At the Edge of a Continent
The "edge" of North America is not where you think it is.
You can almost certainly recognize the familiar shape of North America on a map, but you might not realize that this shape has changed dramatically over millions of years. In fact, the place we call North America is actually built around a core platform—what geologists call a "craton"—that has had many extraneous pieces added to it over time.

Many of these changes have been happening in the American West as the tectonic plate that North America sits on began sliding westward 200 million years ago. When the tectonic plate started moving westward, it collided with island chains and fragments of older continents that stuck to the leading western edge of North America. And each time these "floating terranes" were added, they increased the surface area of the continent and pushed the coastline further west.
Very short and simple demonstration of terranes being added ("accreted") to a continent.
What's fascinating to me is that the original coastline of North America was in fact in Idaho, and you can actually stand on the line where the original continent ended, and new pieces began attaching. In Idaho, this line is known as the Salmon River Suture Zone, or more technically, the 0.704/0.706 Isopleth based on the ratio of Strontium isotopes found in continental versus oceanic rocks.

So that's one part of the story, but the piece I want to focus on today is a fascinating area known as the Idaho Batholith. As the North American plate has moved westward, ocean plates have slid (and continue to slide) under the North American plate in a process called subduction. Forced downward, the edge of the ocean plate melts into molten magma that cools into massive bodies of rock that later rise to the Earth's surface as mountain ranges. Single bodies of solidified magma are called plutons, and a collection of plutons form a batholith.

Many of the most significant mountain chains in western North America, from Alaska to the tip of Baja California, are formed from these plutons and batholiths. For example, the 400-mile-long Sierra Nevada is one of our most famous batholiths.

Far fewer people have heard of the Idaho Batholith, but it's significant for several different reasons. First off, it's one of the largest batholiths in North America (and in the world), plus it's unique in being the only batholith that formed beneath the North American Craton rather than in an offshore or nearshore environment.

The crust of the North American plate later went through a period of stretching and cracking starting around 50 million years ago, and the deeply submerged Idaho Batholith rose to the surface to produce a massive, elevated plateau. This might not seem important, but this elevated landscape has since lost upwards of five miles of material due to erosion, and these eroded sediments were deposited by paleorivers in far-flung places that help define the American West as we know it today.

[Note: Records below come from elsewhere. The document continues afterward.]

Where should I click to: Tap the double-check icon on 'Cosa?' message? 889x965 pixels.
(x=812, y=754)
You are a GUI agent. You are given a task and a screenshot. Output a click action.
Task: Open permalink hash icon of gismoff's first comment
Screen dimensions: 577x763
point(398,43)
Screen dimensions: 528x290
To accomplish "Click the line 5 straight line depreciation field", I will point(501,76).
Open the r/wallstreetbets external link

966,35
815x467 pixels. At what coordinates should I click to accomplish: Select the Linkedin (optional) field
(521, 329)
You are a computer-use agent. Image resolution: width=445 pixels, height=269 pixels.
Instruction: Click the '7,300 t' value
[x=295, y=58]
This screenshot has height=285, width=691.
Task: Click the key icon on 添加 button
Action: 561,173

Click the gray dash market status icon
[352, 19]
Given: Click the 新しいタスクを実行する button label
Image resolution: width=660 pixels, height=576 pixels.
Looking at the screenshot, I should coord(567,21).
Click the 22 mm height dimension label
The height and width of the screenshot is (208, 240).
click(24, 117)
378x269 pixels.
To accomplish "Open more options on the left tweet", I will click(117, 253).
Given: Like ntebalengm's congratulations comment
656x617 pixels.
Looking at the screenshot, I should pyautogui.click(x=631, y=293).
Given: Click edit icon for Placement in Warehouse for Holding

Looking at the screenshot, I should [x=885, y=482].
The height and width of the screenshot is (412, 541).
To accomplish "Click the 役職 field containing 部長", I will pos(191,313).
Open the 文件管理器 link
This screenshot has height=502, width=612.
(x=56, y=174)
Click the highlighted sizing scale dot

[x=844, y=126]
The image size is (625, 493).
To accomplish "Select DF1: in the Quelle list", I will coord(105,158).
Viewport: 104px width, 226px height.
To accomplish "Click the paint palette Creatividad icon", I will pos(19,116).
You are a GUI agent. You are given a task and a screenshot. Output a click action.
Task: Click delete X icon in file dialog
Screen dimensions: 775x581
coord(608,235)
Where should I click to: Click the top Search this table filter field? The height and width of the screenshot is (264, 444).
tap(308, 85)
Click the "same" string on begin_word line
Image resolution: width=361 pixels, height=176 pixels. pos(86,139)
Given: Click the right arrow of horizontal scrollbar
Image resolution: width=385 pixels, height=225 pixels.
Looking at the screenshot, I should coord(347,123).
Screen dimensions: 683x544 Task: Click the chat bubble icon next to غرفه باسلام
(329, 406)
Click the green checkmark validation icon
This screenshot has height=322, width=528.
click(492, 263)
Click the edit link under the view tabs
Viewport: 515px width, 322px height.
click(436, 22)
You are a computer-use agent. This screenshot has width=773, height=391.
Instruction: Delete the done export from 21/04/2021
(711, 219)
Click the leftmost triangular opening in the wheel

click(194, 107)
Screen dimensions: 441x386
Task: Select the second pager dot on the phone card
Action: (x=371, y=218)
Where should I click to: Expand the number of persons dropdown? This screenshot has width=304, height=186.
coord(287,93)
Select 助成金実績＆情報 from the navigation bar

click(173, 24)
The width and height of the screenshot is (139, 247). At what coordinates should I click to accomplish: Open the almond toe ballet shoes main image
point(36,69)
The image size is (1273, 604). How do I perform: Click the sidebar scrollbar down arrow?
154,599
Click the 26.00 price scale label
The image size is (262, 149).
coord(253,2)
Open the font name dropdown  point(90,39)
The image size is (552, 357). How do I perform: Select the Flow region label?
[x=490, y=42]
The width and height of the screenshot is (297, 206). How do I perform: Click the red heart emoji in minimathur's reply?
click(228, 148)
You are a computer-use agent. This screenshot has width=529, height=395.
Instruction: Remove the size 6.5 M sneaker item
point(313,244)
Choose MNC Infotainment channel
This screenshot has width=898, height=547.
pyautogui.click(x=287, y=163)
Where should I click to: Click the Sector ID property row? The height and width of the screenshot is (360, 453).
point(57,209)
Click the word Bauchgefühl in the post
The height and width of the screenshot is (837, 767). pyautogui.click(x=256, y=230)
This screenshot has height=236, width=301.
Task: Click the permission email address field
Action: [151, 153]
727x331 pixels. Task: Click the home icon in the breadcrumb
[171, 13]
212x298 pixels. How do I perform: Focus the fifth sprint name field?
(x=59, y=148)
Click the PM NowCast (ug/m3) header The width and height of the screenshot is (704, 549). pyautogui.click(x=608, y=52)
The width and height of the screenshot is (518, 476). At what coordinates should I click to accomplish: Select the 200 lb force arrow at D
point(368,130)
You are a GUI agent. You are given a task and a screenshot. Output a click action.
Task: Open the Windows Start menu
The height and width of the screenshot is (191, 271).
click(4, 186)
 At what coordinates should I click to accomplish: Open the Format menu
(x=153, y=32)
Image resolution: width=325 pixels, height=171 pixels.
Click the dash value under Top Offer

For example, sediments eroded from the Idaho Batholith ended up being deposited in shallow waters and forming the underlying rocks of places like California's Great Valley, Oregon's central Coast Ranges, and Wyoming's Wind River basin.

On a modern time scale, the Idaho Batholith has also done something even more significant. This deeply eroded plateau has produced a vast area of extremely rugged mountains and deep canyons that have defied human development and created one of the largest and wildest places in the continental United States.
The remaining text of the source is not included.